L’acceptabilité des consommateurs
Selon l’Organisation des Nations unies pour l’alimentation et l’agriculture, un millier d’espèces comestibles existe dans le monde, dont plus de 500 au Mexique, 428 dans le bassin amazonien, 250 en Afrique ou encore 170 en Chine. Dans la culture occidentale, l’acceptabilité des consommateurs est encore faible. « Même si ça reste difficile, car il faut convaincre les consommateurs, c’est dans l’ère du temps, ajoute Antonin. En Europe, nous ne sommes pas habitués à manger des insectes, mais il y a 2,5 milliards de personnes dans le monde qui en consomment déjà. Il faut juste habituer les palais. C’est pour ça qu’on veut démocratiser la consommation d’insectes au quotidien ».
Si le goût varie en fonction des insectes, les vers de farine sont généralement neutres, avec une légère saveur noisette. Ce qui leur permet de s’accorder facilement avec des assaisonnements sucrés ou salés. De là à convaincre les plus réticents…
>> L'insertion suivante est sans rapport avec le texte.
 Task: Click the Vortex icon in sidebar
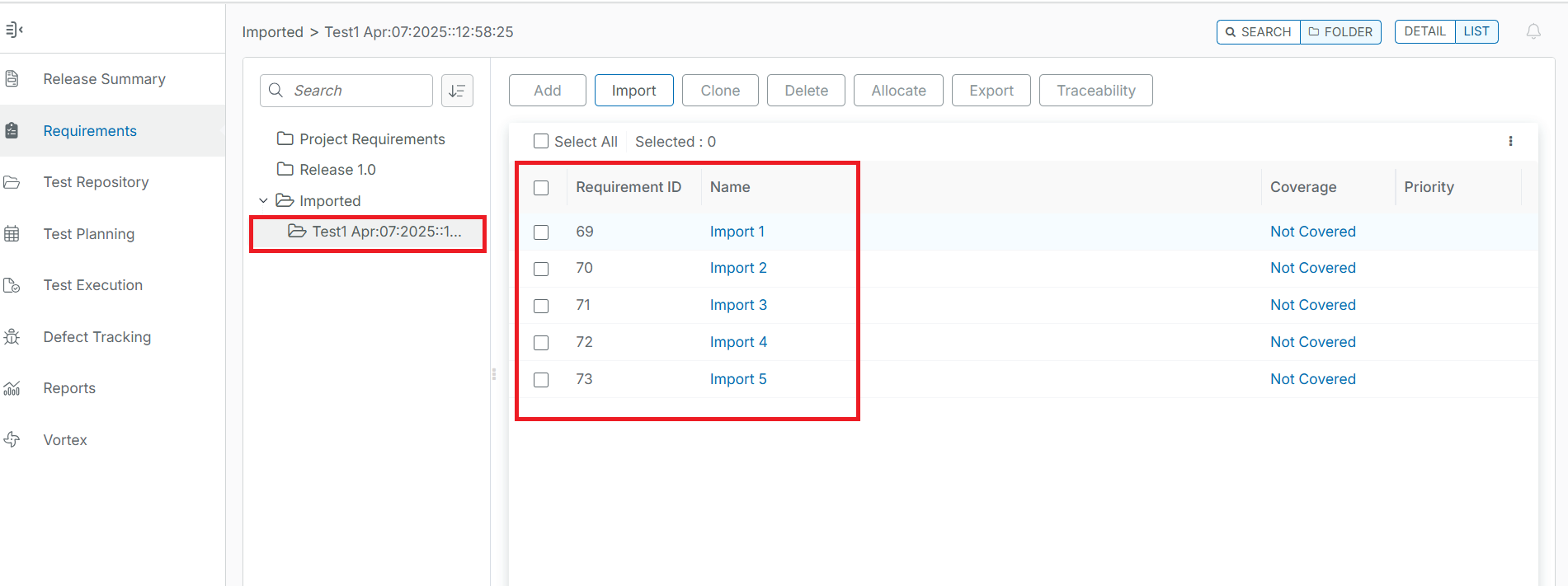[12, 439]
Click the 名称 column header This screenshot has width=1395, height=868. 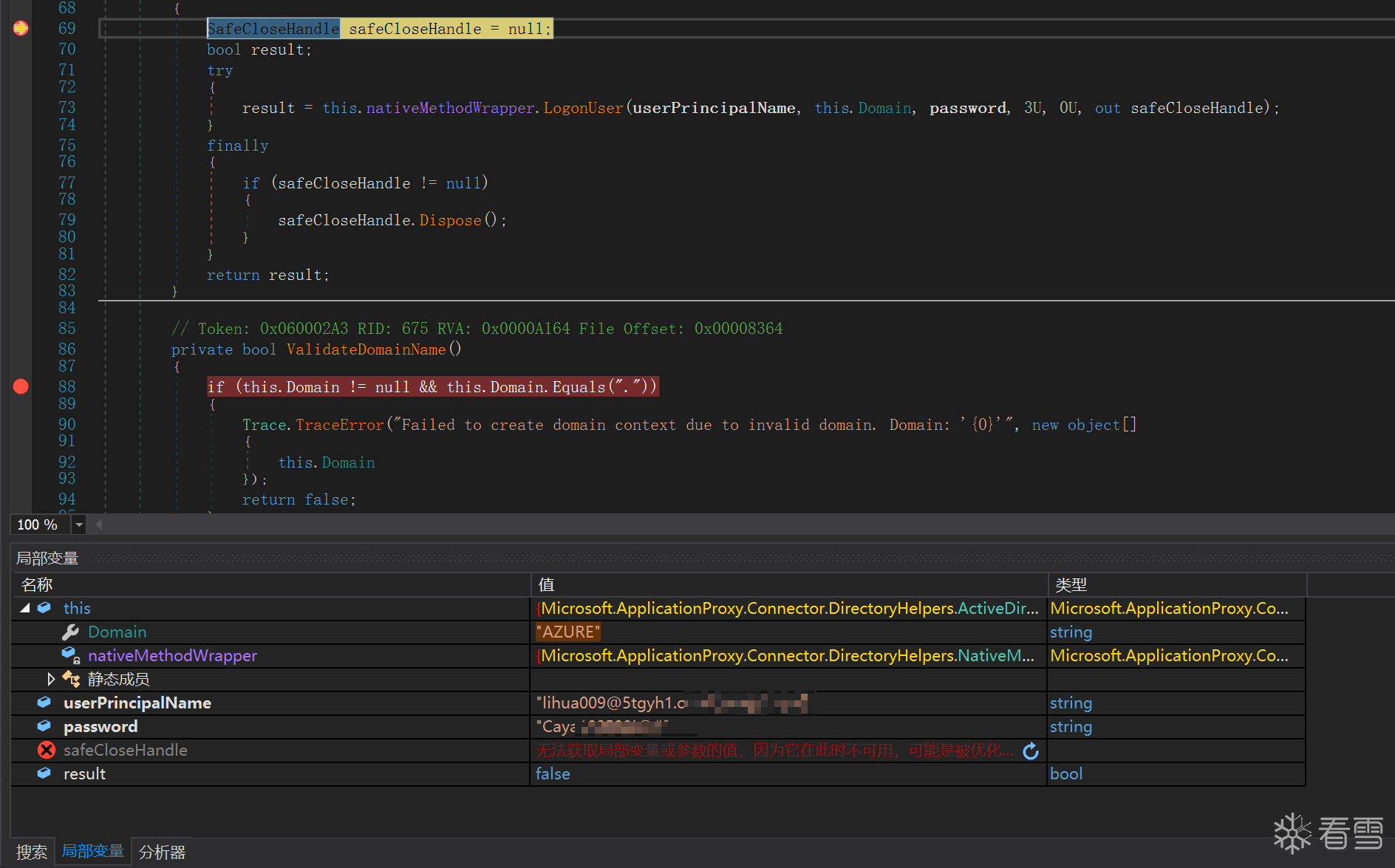point(37,585)
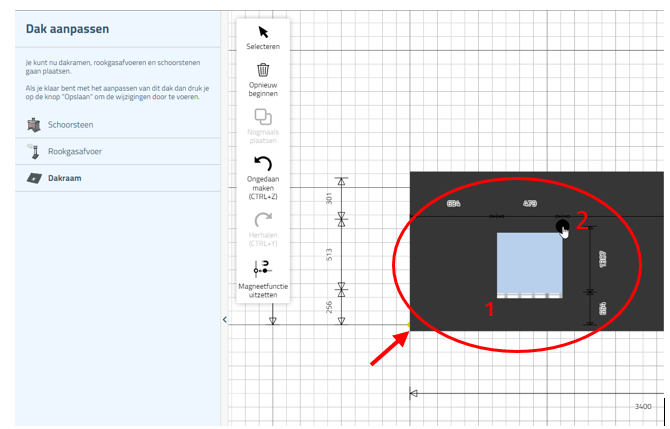Click the 301 vertical dimension value

(330, 199)
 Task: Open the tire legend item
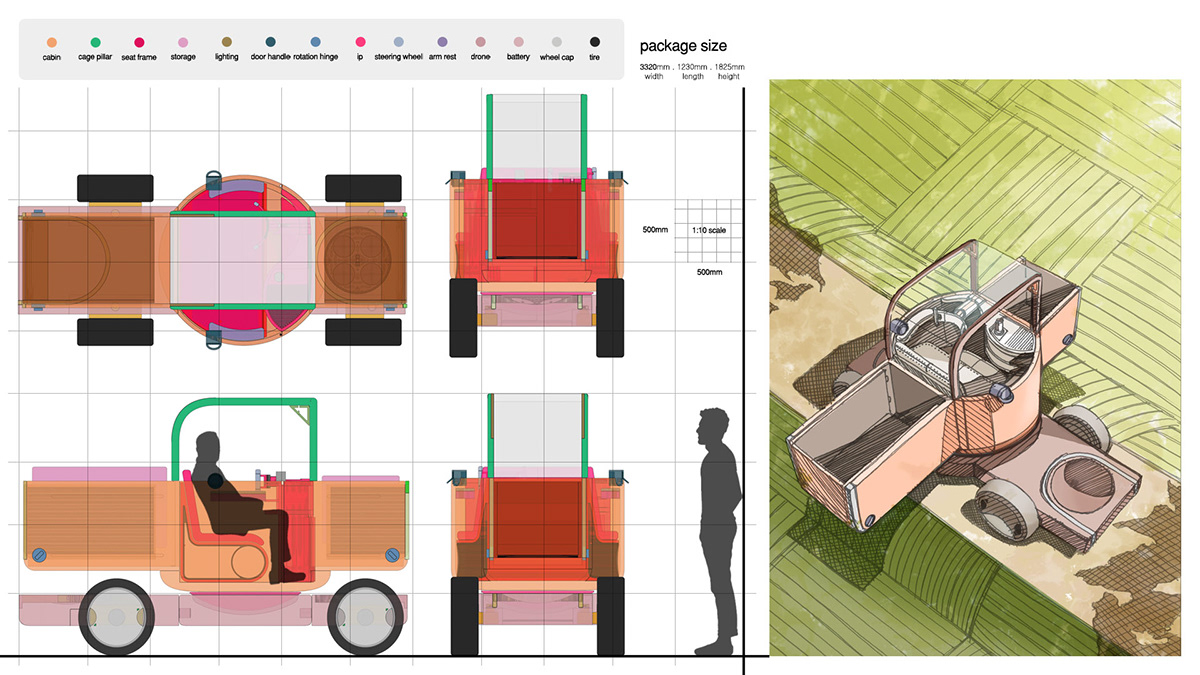(596, 41)
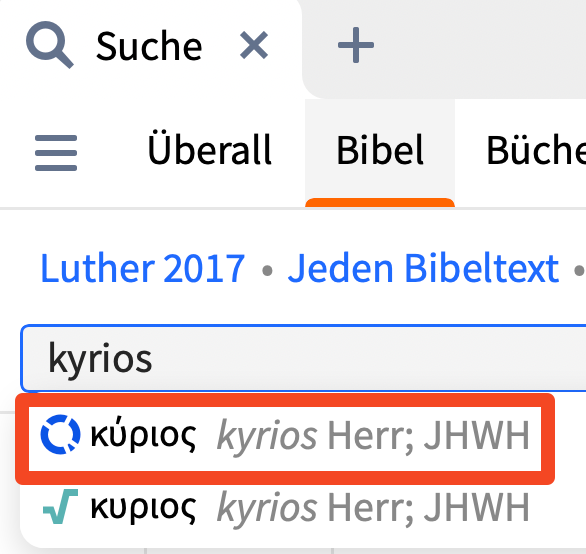Focus the search field containing kyrios

point(303,358)
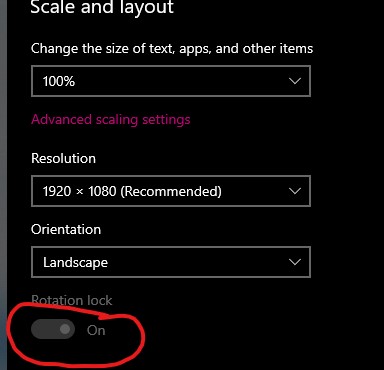
Task: Click the Rotation lock label text
Action: click(x=72, y=301)
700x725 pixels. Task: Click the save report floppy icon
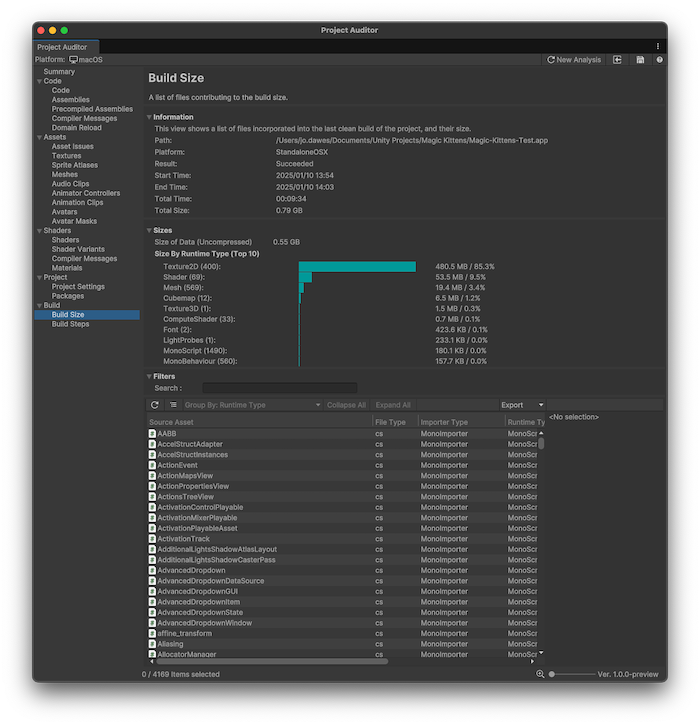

Kévin et Antonin ont déjà participé à des salons et des foires pour faire connaître leur marque sur le territoire. Selon eux, personne ne reste indifférent à leurs produits. « Les réactions sont très variées, mais nous n’avons jamais eu de retours négatifs. Certaines personnes sont carrément dégoûtées. Il y a ceux qui se lancent volontiers. D’autres sont intrigués, mais avouent pouvoir consommer des insectes que s’ils sont transformés. 70 % sont prêts à les manger s’ils ne les voient pas dans les produits, d’où les produits transformés ». D’ailleurs, Temebryo teste actuellement une farine d’insectes avec des chefs cuisiniers. Elle devrait être commercialisée dès la fin du mois.